|Title||Mutual Information-Based Feature Selection in Fuzzy Databases Applied to Searching for the Best Code Metrics in Automatic Grading|
|Publication Type||Conference Paper|
|Year of Publication||2014|
|Authors||Otero, José, Suárez Rosario, and Sánchez Luciano|
|Editor||Polycarpou, Marios, de Carvalho André C. P. L. F., Pan Jeng-Shyang, Woźniak Michał, Quintián Héctor, and Corchado Emilio|
|Conference Name||Hybrid Artificial Intelligence Systems|
|Publisher||Springer International Publishing|
Massive open online courses have a large impact in developing countries, helping to improve education in poor regions. However, instructors cannot review open-ended work from students as they do in smaller class settings. In the context of computer science courses where students' code is reviewed, there are some methods that use code metrics for automatically providing the student with a qualification. Notwithstanding this, a high number of incomplete and conflicting sources of information must be combined in the prediction process, and it may happen that there are too many variables involved to make any meaningful predictions.
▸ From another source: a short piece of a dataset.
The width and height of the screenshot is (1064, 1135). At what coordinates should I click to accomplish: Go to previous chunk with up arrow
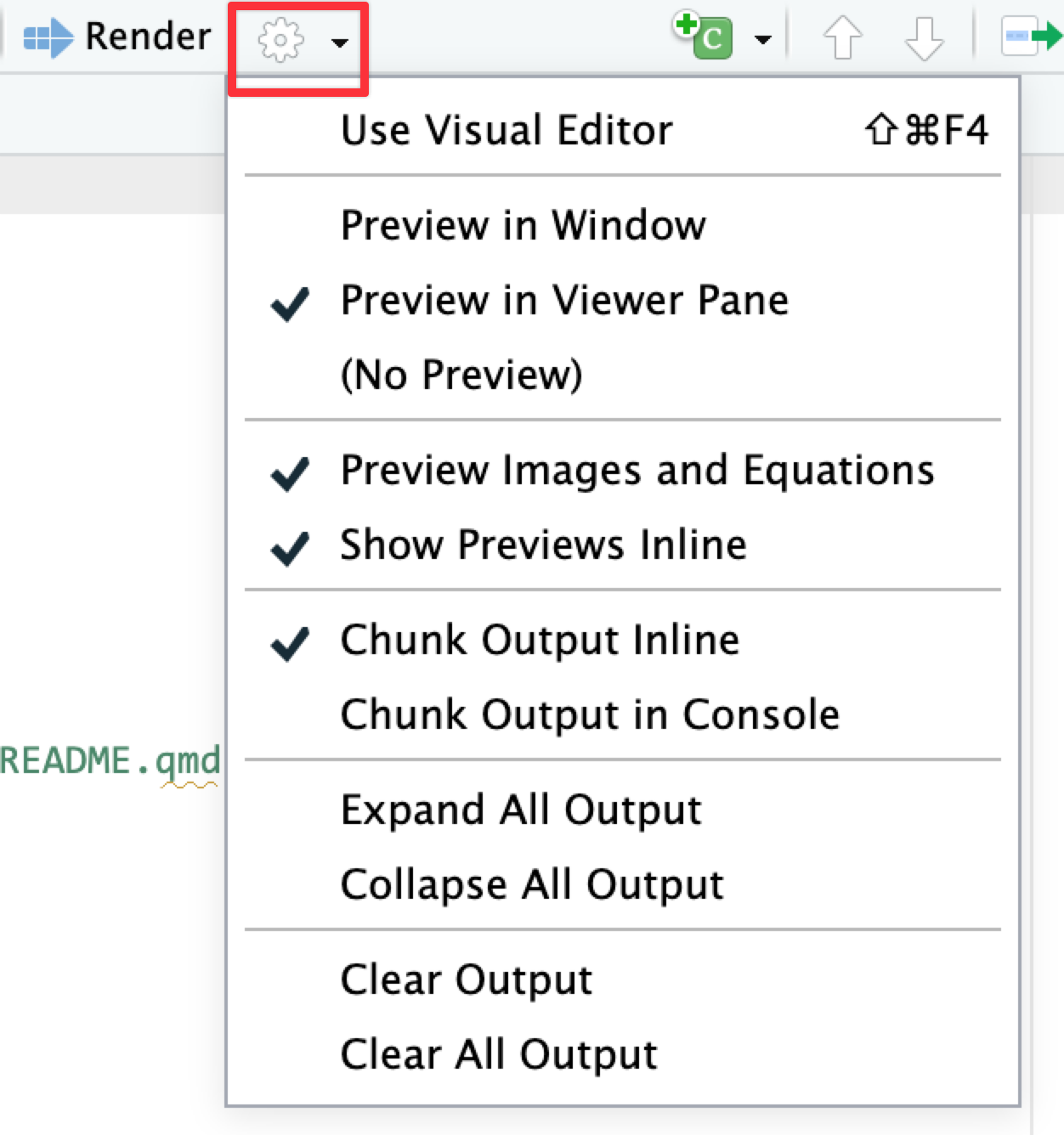[842, 38]
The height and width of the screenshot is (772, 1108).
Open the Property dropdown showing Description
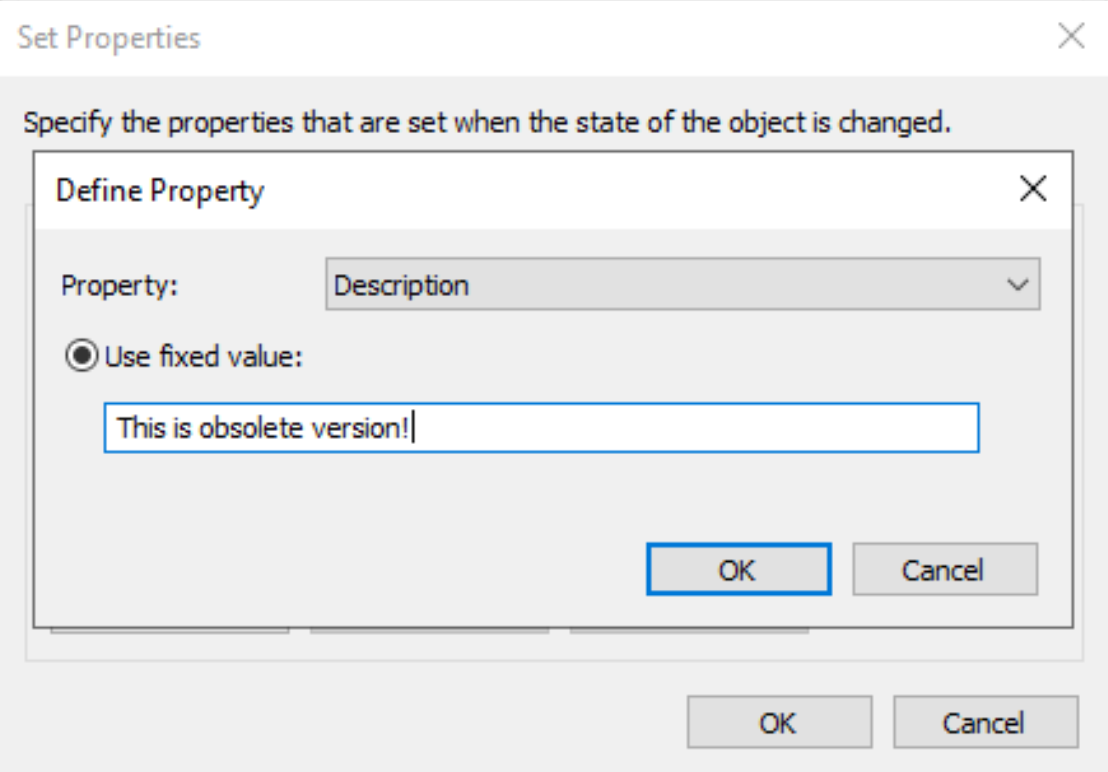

In this work a new method is proposed for sorting a set of metrics by their relevance in the prediction of student qualifications that can cope with incomplete and imprecise results. Measurements taken on variable-sized sets of assignments are aggregated into fuzzy values, and a fuzzy random variable-based definition of mutual information is used to build a partial ranking of metrics according to their predictive power. The most relevant metrics are fed to a genetic fuzzy system that models the dependence between the fuzzy code metrics and the qualifications of the corresponding students. A set comprising 800 source code files, collected in classroom Computer Science lectures taught between 2013 and 2014, was used for validating the hypotheses of this research, and it was found that the new ranking method significantly improves the predictive capability of the models.